Les questions de Rémi Quirion
SCIENTIFIQUE EN CHEF DU QUÉBEC *
Qu’est-ce que l’infirmier apporte au chercheur, et vice-versa ?
L’infirmier apporte un regard unique au chercheur en lui permettant de décrire, de comprendre, d’expliquer, d’explorer ainsi que de prédire des phénomènes peu connus dans la discipline. Le chercheur, lui, aide l’infirmier à améliorer la prise en charge du patient et à développer sa pensée critique au sein de sa pratique sur la base de résultats probants.
Quel serait le message principal que vous aimeriez faire valoir auprès des instances gouvernementales en matière d’humanisation des soins ?
Depuis 40 ans, plusieurs recherches sur les approches humanistes révèlent que les aspects relationnels du soin ont été occultés par des décisions purement économiques et comptables.

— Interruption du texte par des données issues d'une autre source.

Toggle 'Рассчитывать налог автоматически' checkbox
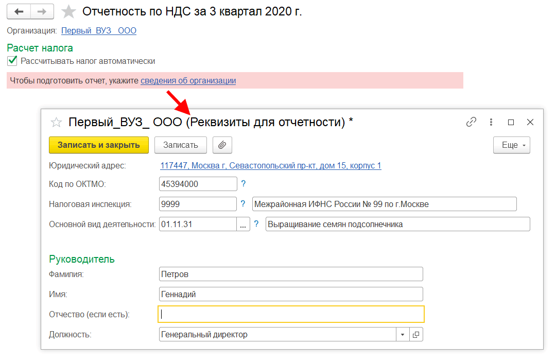556x361 pixels. (12, 61)
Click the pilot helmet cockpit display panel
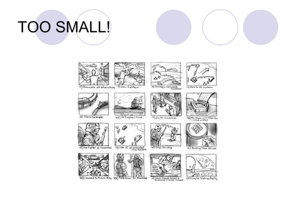Image resolution: width=293 pixels, height=219 pixels. (x=202, y=165)
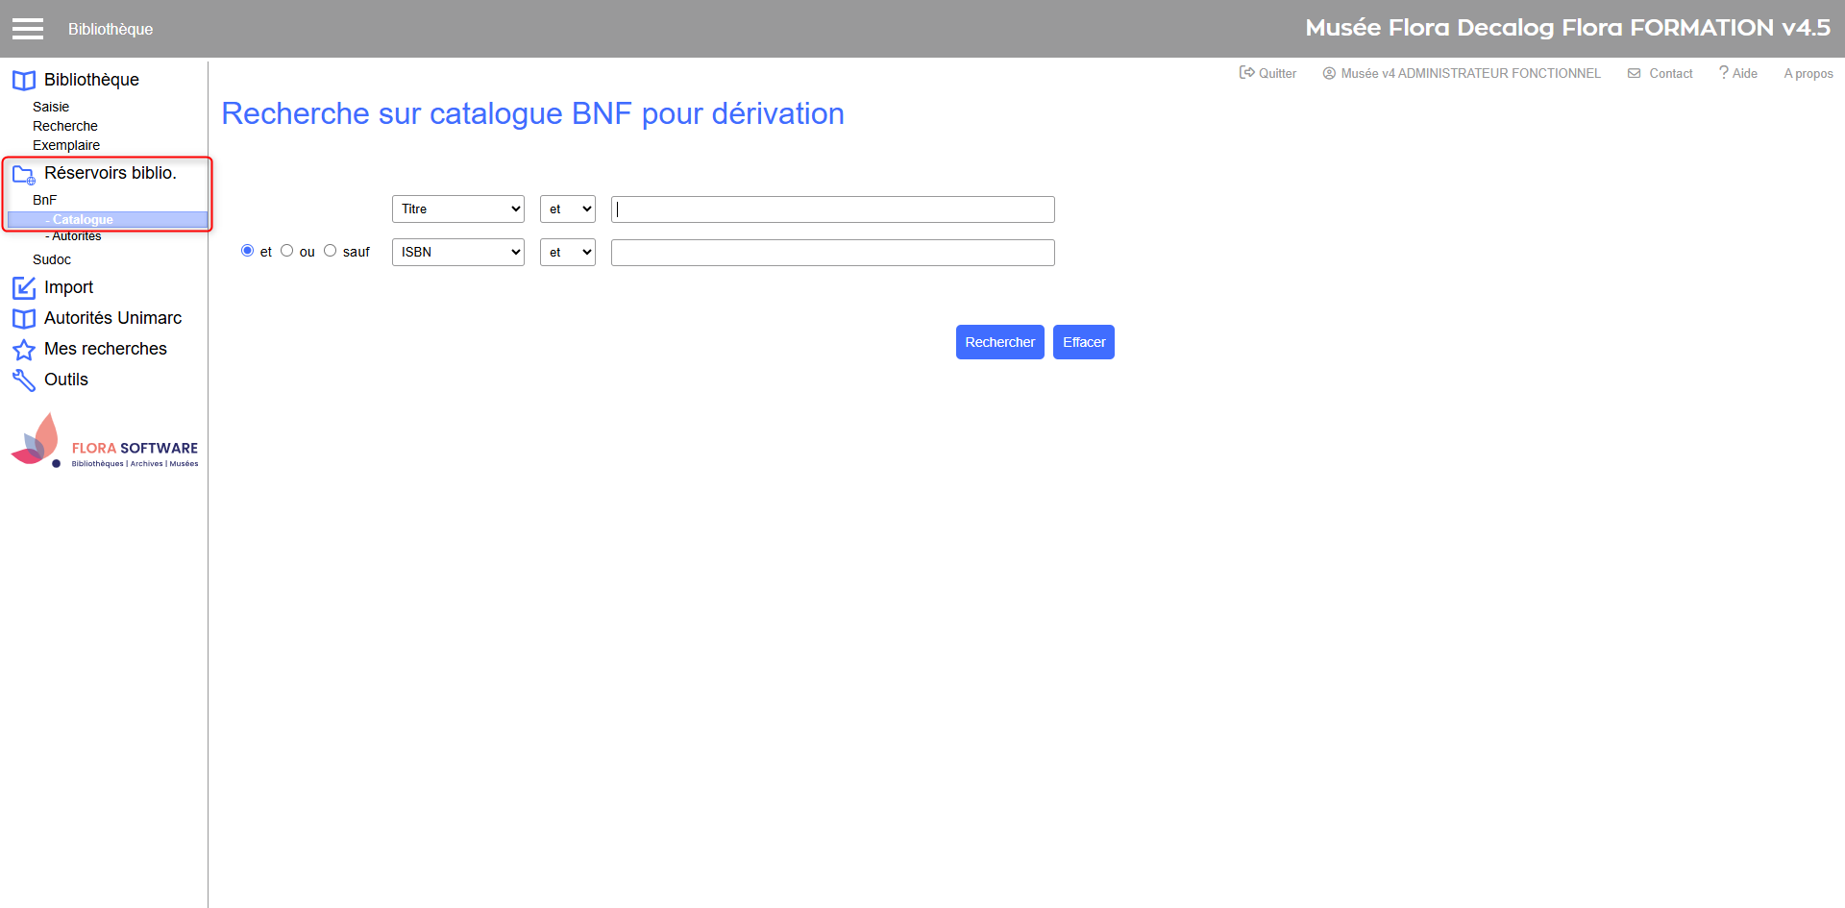1845x908 pixels.
Task: Open the first row "et" operator dropdown
Action: 567,209
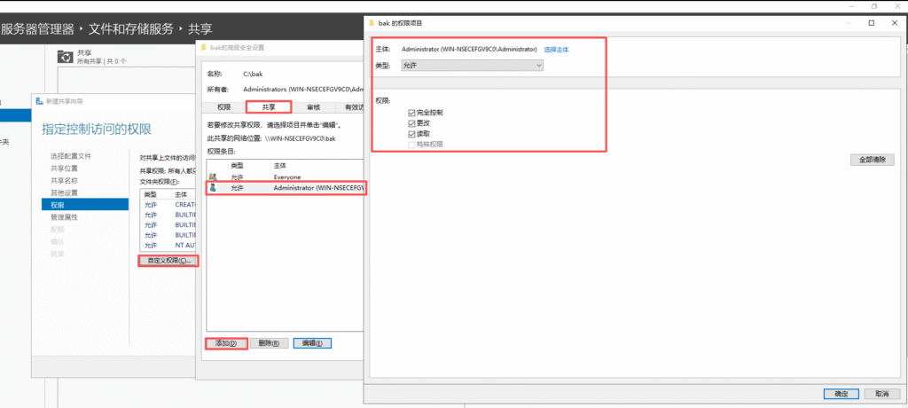Image resolution: width=908 pixels, height=408 pixels.
Task: Click the 新建共享向导 title bar icon
Action: click(39, 101)
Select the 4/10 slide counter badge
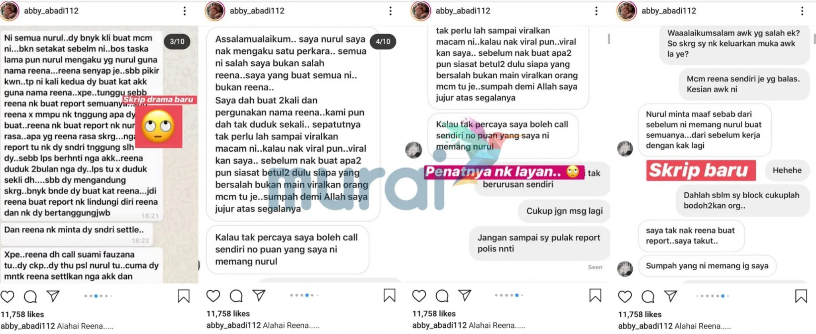 click(x=383, y=41)
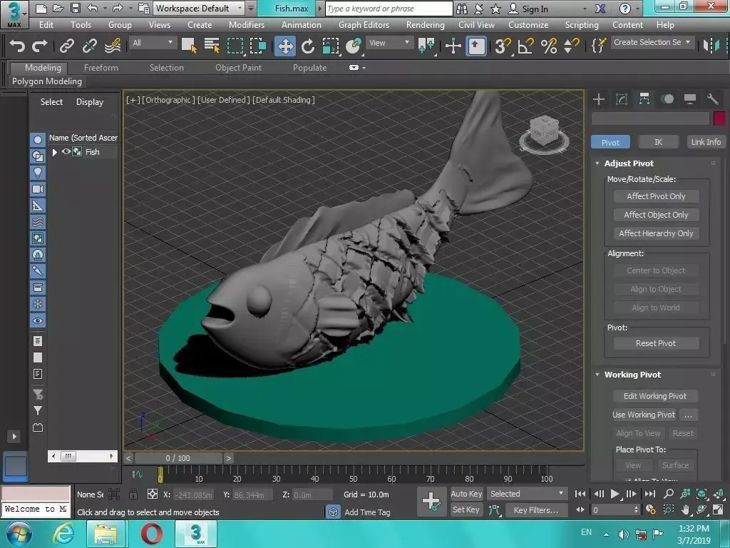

Ce constat démontre l’urgence de développer une politique provinciale et nationale d’humanisation des services de santé. Je suis d’avis que ce type de politique pourrait aider à résoudre certains problèmes dans le réseau et à améliorer les conditions de travail, la rétention du personnel et les pratiques professionnelles.
Quelles actions entreprendre pour redresser la situation actuelle et accroître l’attractivité du secteur ?
Nous devons mettre en oeuvre de nouveaux modèles d’organisation des soins et de gestion de la charge de travail pour mieux arrimer les compétences infirmières aux besoins des patients et, ainsi, réduire les charges de travail excessives. Ensuite, les organisations de soins de santé doivent investir dans le développement d’une équipe hautement qualifiée pour soutenir le personnel infirmier. Les décideurs doivent également investir dans l’embauche de personnel administratif et de salubrité, afin de réduire les activités non infirmières imposées aux infirmières et leur permettre d’exercer pleinement leur pratique. De plus, il faut que les milieux de soins offrent des moyens pour prévenir l’épuisement professionnel et promouvoir le bien-être : horaires flexibles, congés pour se ressourcer, temps pour intégrer l’autogestion de la santé dans son horaire et accès facilité aux services de santé mentale. On doit garder en emploi les nouvelles diplômées en mettant en place un programme rémunéré de résidence qui faciliterait la transition vers les milieux cliniques. Enfin, il faut planifier et mentorer la relève.
Comment visualisez-vous l’avenir de la profession infirmière dans une philosophie de santé durable ?
Cela passe par le rehaussement de la formation des infirmières au niveau du baccalauréat comme unique porte d’entrée dans la profession au Québec afin que toutes aient les outils en main pour répondre aux besoins en soins de santé, qui se complexifient. Plusieurs études ont révélé que plus les infirmières sont formées, plus elles développent des moyens pour demeurer en santé au travail.
* Le scientifique en chef du Québec conseille le gouvernement en matière de science et de recherche, et dirige les Fonds de recherche.